The dianhydride and diamine, for example, so that the dianhydride to diamine weight ratio is from about (20:80) to about (80:20), more preferably about (50:50). Select The above-mentioned aromatic dianhydrides such as aromatic tetracarboxylic dianhydrides and diamines such as aromatic diamines may be used alone or as a mixture. Polyimide can be prepared from dianhydride and diamine by a known method. For example, a dianhydride and a diamine can be suspended or dissolved in an organic solvent as a mixture or separately and reacted to form a polyamic acid, which can be thermally or chemically Followed by separation and purification of the reaction product. Next, the polyimide is heated and melted using a known extruder and extruded from a die having a slit nozzle into a film form; an electrostatic charge is applied to the film, and the glass transition temperature (T _g ) range of the polymer [ Cooling and solidifying the film with a cooling roller having a surface temperature of -50 ° C to -15 ° C; further cooling to room temperature while moving the film under tension so as not to contact the roller; Roll up or move to next step.

  Examples of additional components present in the intermediate transfer member include metal oxides, polyanilines, present in amounts of about 1 to about 60 weight percent, 10 to about 50 weight percent, and 5 to about 45 weight percent, respectively. And many known conductive components such as carbon black.

  Examples of metal oxides selected include: titanium oxide, zinc oxide, tin oxide, aluminum doped zinc oxide, antimony doped titanium dioxide, antimony doped tin oxide, indium oxide, indium tin. Oxides, similar doped oxides, and mixtures thereof.

  Carbon black additives selected include those that have surface groups that are formed by oxidation with acid or ozone and that have oxygen groups absorbed or chemisorbed from, for example, carboxylate, phenol, etc. . The carbon surface is substantially inert to most organic reactive chemicals, except primarily for oxidation processes and free radical reactions.
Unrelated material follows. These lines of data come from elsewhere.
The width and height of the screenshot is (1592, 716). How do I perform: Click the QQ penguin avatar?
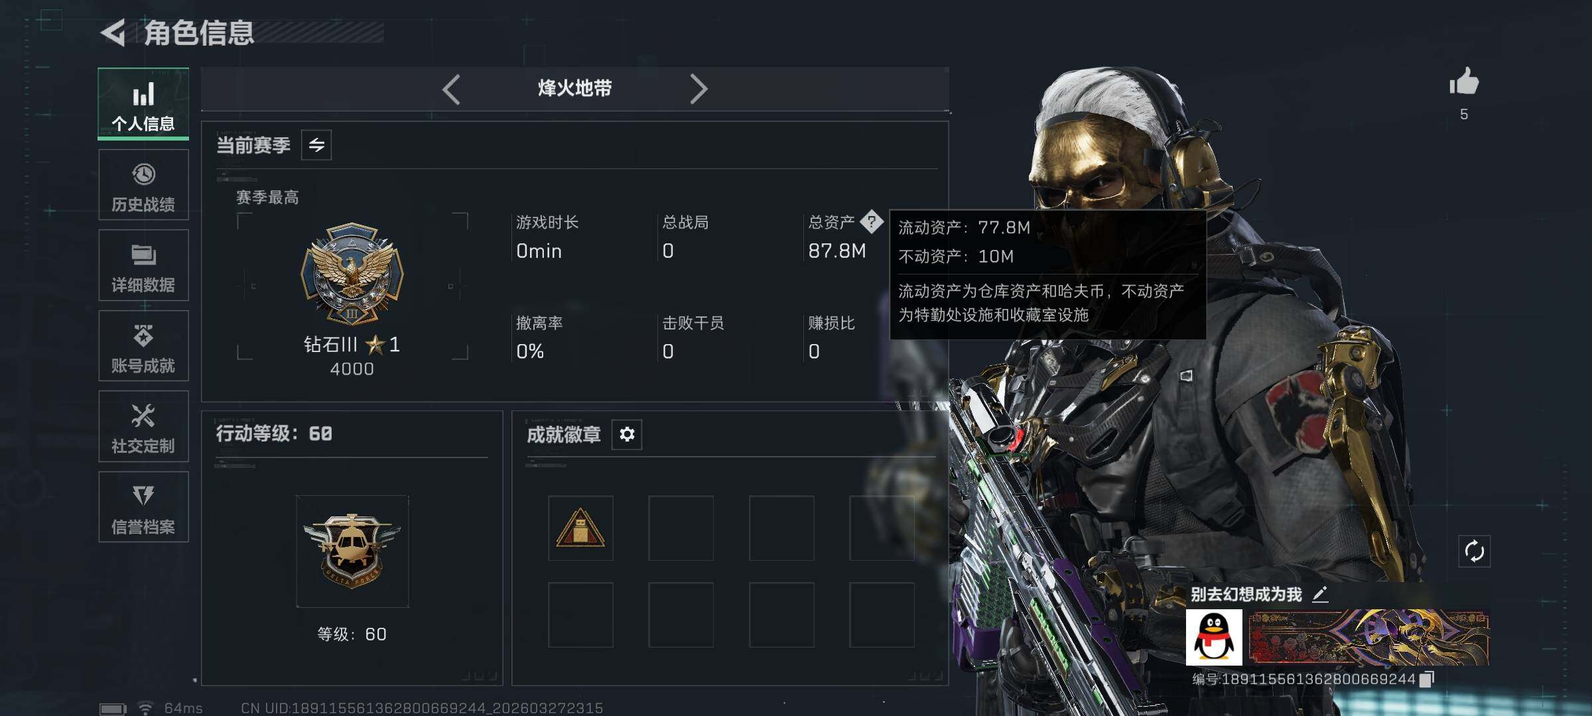1214,637
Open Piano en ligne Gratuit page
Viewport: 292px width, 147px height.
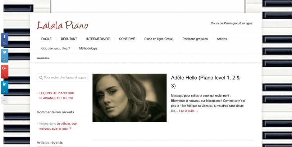pyautogui.click(x=159, y=39)
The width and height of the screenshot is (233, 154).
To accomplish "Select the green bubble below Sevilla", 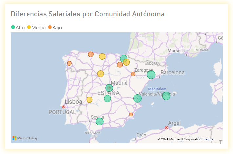I will click(x=100, y=122).
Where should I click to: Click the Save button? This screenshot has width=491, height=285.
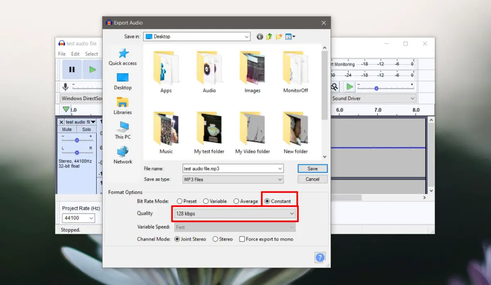tap(313, 168)
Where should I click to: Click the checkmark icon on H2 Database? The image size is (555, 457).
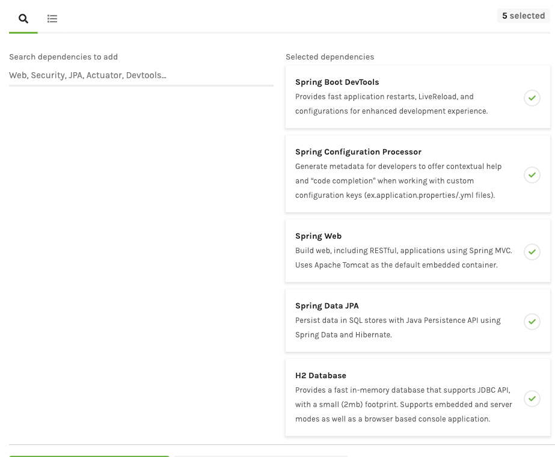point(532,399)
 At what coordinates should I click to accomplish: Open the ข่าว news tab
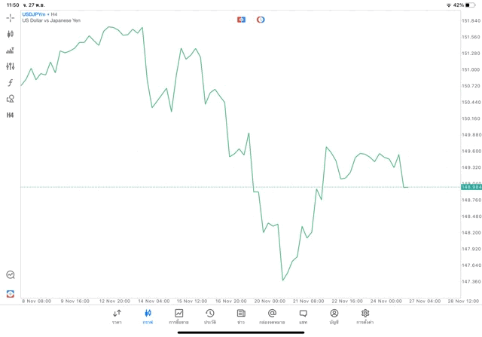click(241, 316)
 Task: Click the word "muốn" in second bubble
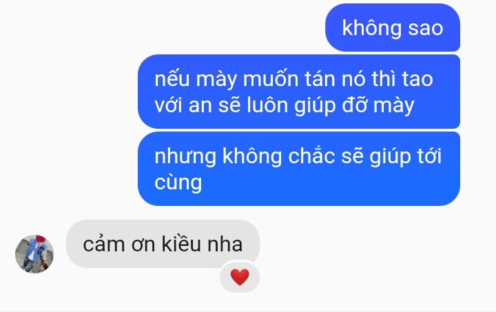(271, 79)
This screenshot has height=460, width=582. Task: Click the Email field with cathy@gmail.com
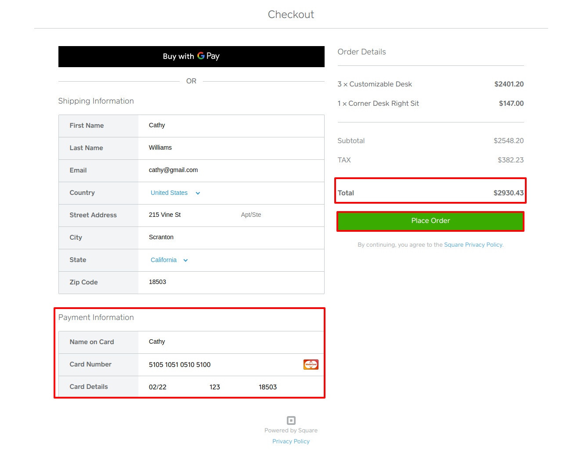coord(231,170)
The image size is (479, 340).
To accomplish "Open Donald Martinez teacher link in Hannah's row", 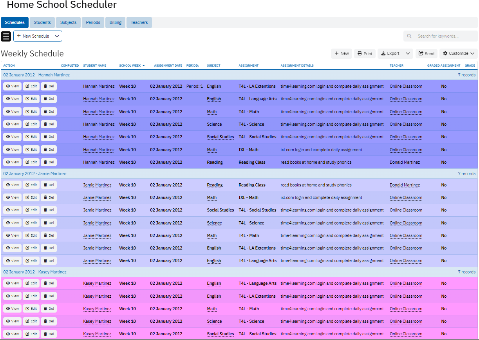I will (x=405, y=162).
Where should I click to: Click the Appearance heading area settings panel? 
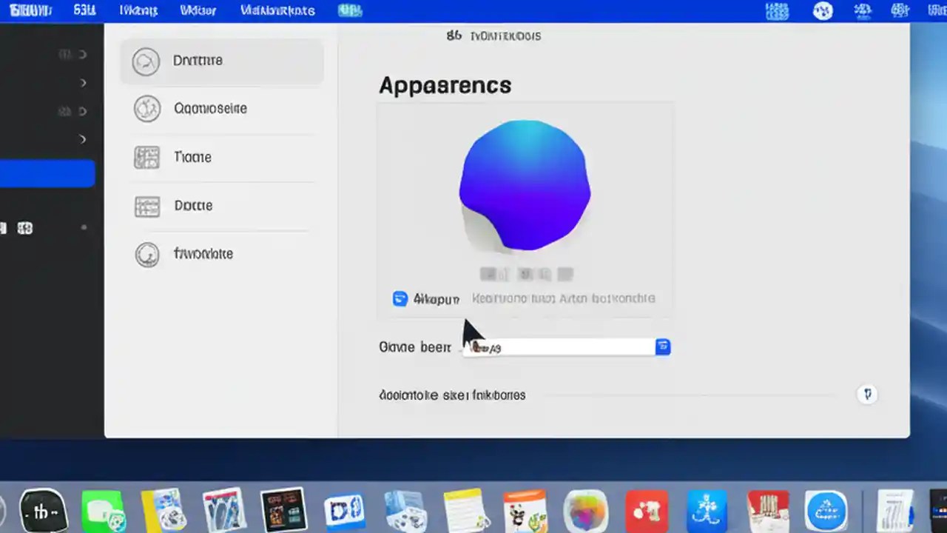pos(445,85)
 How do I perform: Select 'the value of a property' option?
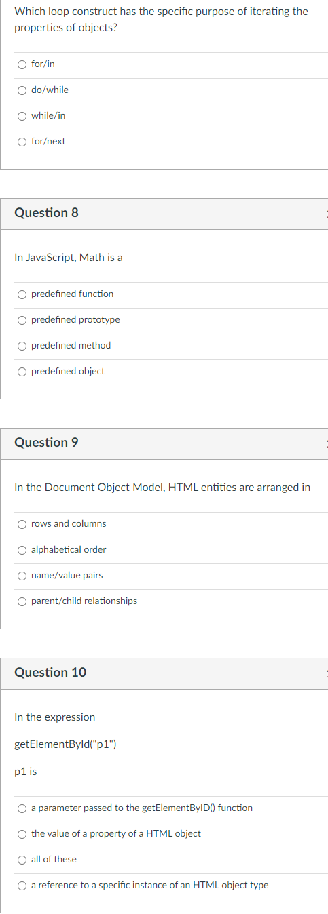coord(22,834)
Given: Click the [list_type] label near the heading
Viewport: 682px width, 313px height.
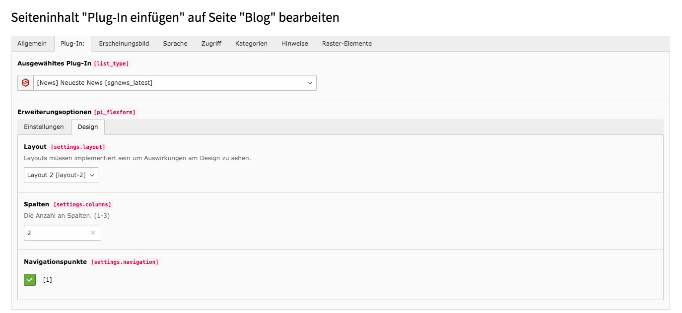Looking at the screenshot, I should click(112, 63).
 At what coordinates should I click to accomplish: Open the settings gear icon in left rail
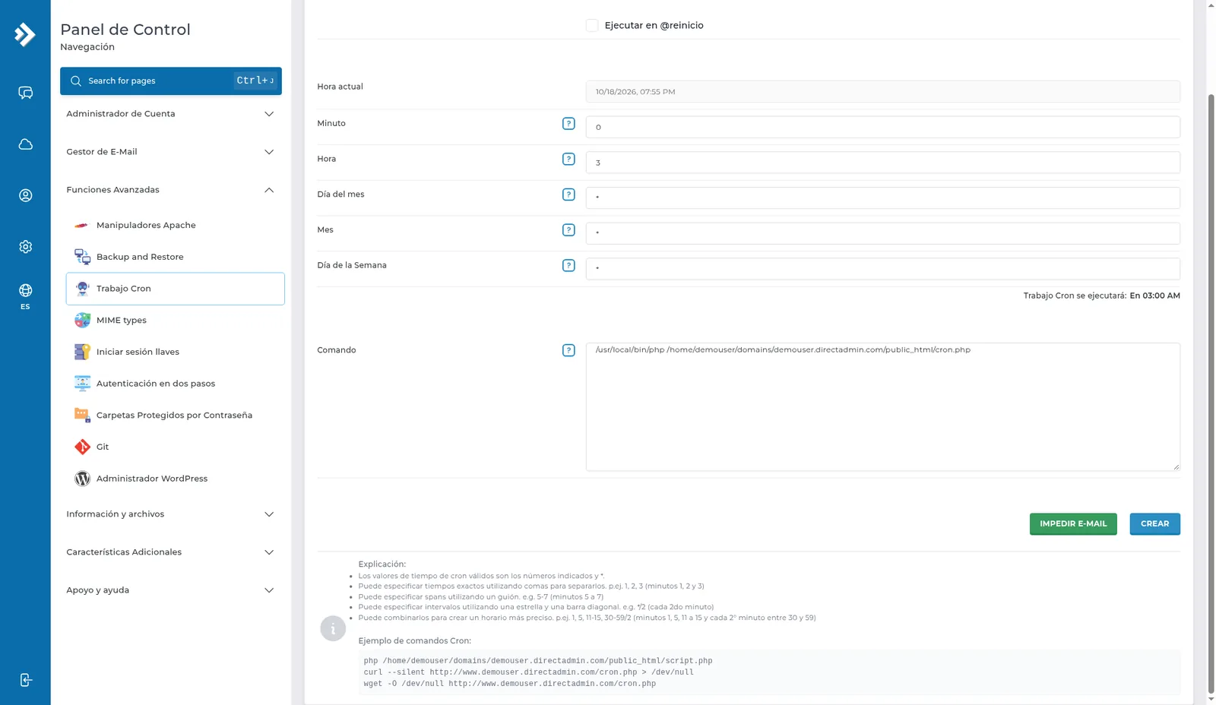25,247
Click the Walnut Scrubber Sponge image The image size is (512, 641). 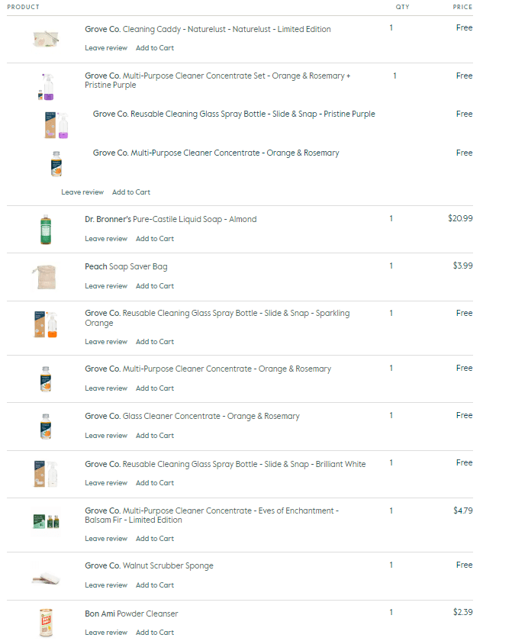pos(46,575)
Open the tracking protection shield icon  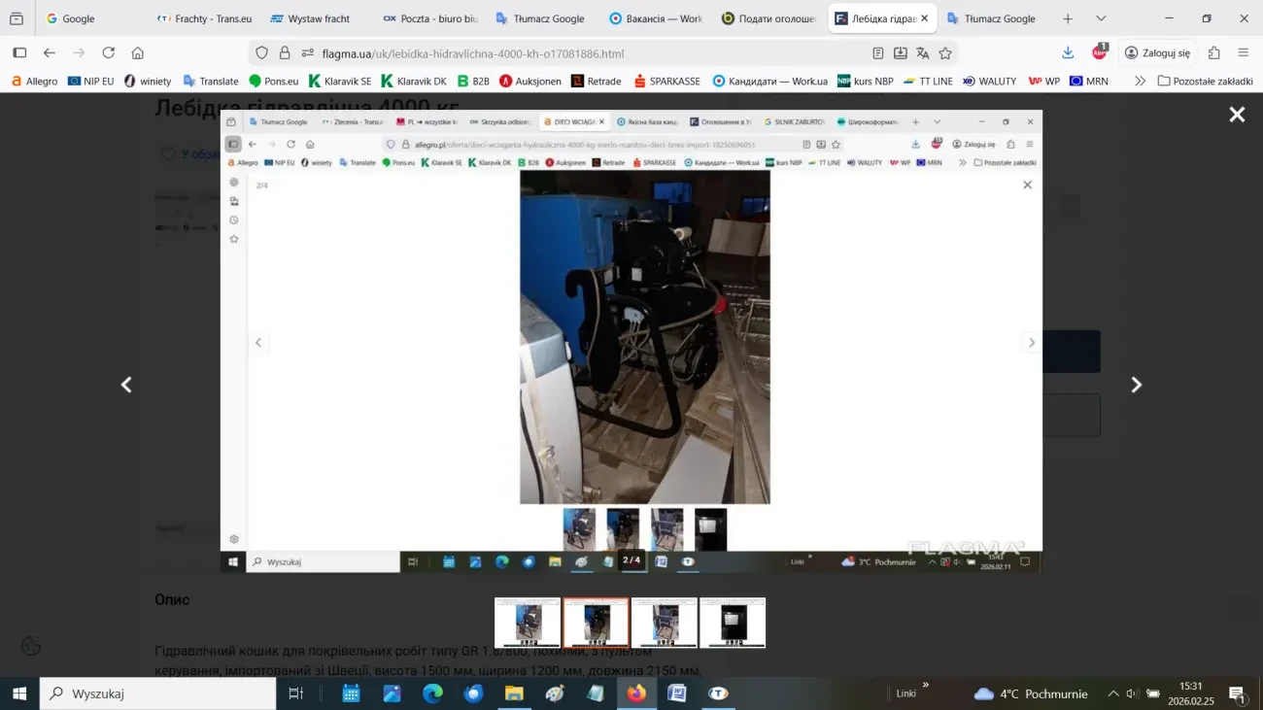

Examples of carbon blacks selected as the conductive component include: Vulcan® carbon black, Regal® carbon black, and Monarch®. Carbon black, and BLACK PEARLS® carbon black (available from Cabot Corporation). Specific examples of the conductive carbon black include the following: Black Pearls 1000 (BET surface area = 343 m ² / g, DBP absorption = 1.05 mL / g), Black Pearls 880 (BET surface area = 240 m ^2). / G, DBP absorption = 1.06 mL / g), Black Pearls 800 (BET surface area = 230 m ² / g, DBP absorption = 0.68 mL / g), Black Pearls L (BET surface area = 138 m ² / g) DBP absorption = 0.61 mL / g), Black Pearls 570 (BET surface area = 110 m ² / g, DBP absorption = 1.14 mL / g), Black Pearls 170 (BET surface area = 35 m ² / g, DBP absorption = 1.22mL / g), VULCAN XC72 (BET surface area ⁼ 254m 2 / g, DBP absorption = 1.76mL / g), VULCAN XC72R (fuzz shape Vulcan XC72), VULCAN XC605, VULCAN XC305, REGAL 660 (BET surface area ⁼ 112m 2 / g, DBP absorption = 0.59mL / g), REGAL 400 (BET Surface area = 96 m ² / g, DBP absorption = 0.69 mL / g), Legal 330 (BET surface area = 94 m ² / g, DBP absorption = 0.71 mL / g), Monarch 880 (BET surface area = 220 m ² / g) , DBP absorption = 1.05 mL / g, primary particle diameter = 16 nanometers) and Monarch 1000 (BET surface area = 343 m ² / g, DBP absorption = 1.05 mL / g, primary particle diameter = 16 nanometers) Channel carbon black available from Evonik-Degussa Special Black 4 (BET surface area = 180 m ² / g, DBP absorption = 1.8 mL / g, primary particle diameter = 25 nanometers), Special Black 5 (BET surface area = 240 m ² / g, DBP Absorption = 1.41 mL / g, primary particle diameter = 20 nanometers), Color Black FW1 (BET surface area = 320 m ² / g, DBP absorption = 2.89 mL / g, primary particle diameter = 13 nanometers), Color Black FW2 (BET surface area = 460 m ² / g, DBP absorption = 4.82 mL / g, primary particle diameter = 13 nanometers), and Color Black FW200 (BET surface area = 460 m ² / g, DBP absorption = 4.6 mL / g, primary particle diameter = 13 nanometers), mixtures thereof, and the like.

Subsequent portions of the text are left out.